Jenin in northern West Bank, was the place of temporary unity of various militias, Fatah, Hamas and Islamic Jihad. It was for three days April 2 to 5, 2002 that Israel tried to take over the camp were they resided that was booby-trapped. On April 9 the Israelis requested a ceasefire to evacuate eight wounded soldiers and 13 corpses, this after 60 Palestinians died, an unknown number injured and a massive destruction of property which had left some 5,000 Palestinians homeless.Israel had produced some 215 airstrikes, as well as numerous Apache helicopter incursions. On the Israeli side 23 soldiers were killed and over 100 injured in Jenin.
This film is banned in Israel,it is part of Sharon & Company's propaganda to keep Israelis as ignorant as possible on their "politicide". We hear more struggling voices here. The film is mostly interviews with Palestinians, children,mothers, and fathers who had seen their children die before them, or a father running unable to help his child who fell due to a explosion.An old man who walked with a cane, was shot by an Israeli soldier in his good leg,"for what reason. . . " He exclaimed. I had no weapon my hands were raised. "Now I am a complete cripple".

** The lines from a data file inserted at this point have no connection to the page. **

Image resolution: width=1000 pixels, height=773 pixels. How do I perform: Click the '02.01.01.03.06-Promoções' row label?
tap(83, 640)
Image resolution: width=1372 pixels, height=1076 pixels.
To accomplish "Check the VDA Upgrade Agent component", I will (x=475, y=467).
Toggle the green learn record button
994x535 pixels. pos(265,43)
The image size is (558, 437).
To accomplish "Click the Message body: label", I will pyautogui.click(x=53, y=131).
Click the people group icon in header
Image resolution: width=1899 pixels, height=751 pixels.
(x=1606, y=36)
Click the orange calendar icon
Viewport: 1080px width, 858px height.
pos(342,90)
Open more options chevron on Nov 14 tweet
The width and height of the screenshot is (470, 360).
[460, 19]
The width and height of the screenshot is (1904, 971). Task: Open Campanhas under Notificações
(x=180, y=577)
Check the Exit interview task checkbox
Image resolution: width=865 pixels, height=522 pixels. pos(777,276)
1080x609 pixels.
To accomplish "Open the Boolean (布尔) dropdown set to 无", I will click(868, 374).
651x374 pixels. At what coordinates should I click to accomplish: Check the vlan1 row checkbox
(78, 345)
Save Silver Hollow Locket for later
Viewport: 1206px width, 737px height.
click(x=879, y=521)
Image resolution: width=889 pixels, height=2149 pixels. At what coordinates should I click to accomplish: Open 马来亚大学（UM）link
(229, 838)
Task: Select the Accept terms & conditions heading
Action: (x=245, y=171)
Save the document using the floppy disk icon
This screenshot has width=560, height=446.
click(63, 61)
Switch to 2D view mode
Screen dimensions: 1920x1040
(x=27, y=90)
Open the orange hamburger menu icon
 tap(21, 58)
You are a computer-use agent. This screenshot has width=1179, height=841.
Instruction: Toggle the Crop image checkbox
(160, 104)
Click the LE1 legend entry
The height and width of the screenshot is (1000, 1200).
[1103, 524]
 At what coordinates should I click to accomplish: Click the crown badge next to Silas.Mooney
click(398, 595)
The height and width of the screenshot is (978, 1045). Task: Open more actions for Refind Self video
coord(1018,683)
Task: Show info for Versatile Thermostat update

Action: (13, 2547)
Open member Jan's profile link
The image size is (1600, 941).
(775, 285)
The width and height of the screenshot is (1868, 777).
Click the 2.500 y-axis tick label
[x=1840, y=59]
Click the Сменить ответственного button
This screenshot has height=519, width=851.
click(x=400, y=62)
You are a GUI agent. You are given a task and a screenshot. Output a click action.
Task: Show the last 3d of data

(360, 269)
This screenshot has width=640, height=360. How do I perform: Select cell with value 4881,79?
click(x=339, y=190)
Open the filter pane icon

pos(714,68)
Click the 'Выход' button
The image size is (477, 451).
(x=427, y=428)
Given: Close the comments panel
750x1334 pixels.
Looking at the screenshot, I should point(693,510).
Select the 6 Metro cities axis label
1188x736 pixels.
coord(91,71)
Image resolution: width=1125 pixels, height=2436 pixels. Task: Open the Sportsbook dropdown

A 10 year girl who reads whatever she can has nothing but contempt for the Israelis, that they are simply another set of butchers. They will lose, she says.What? Morals, integrity, dignity,justice.
There is another Israel that Palestinians know little, of "refusniks" Israeli soldiers who refuse to serve in the Occupied Territories, and have been sentenced to jail terms, or the various Israeli organizations as Peace Now, or Rabbis for Palestine who are working for a State of Palestine.
The fact that some Israeli soldiers are now suing Bakri is nothing to frighten you away from this film. The Israeli military, despite its defenders in the U.S., was condemned by numerous human rights organizations for its actions during the invasion. I personally know many Palestinians who could attest to numerous human rights violations, and I have encountered that army many many times over the years in living in the West Bank. In the past, the army was not like it is today, mainly because the settler movement is now inside the army. In the past, settlers would get exemptions for purposes of religious study. When Oslo was signed, they started to worry about Israel giving up settlements and started going in and staying in the army. This change in the composition of the armed forces helps account for the kind of brutality in the film as well as documented by many many Palestinians during that month.
I have showed this film to many, including students, who found it an excellent resource on what occured in the camp. What is fascinating about Jenin, Jenin is Israel's banning the film in Israel rather than engaging it. That banning was part of Israel's public relations machinery that churns out nonsense in the U.S. as well as Israel.
The film has a very funny ending, is not too long and highly educational. I recommend it without hesitation.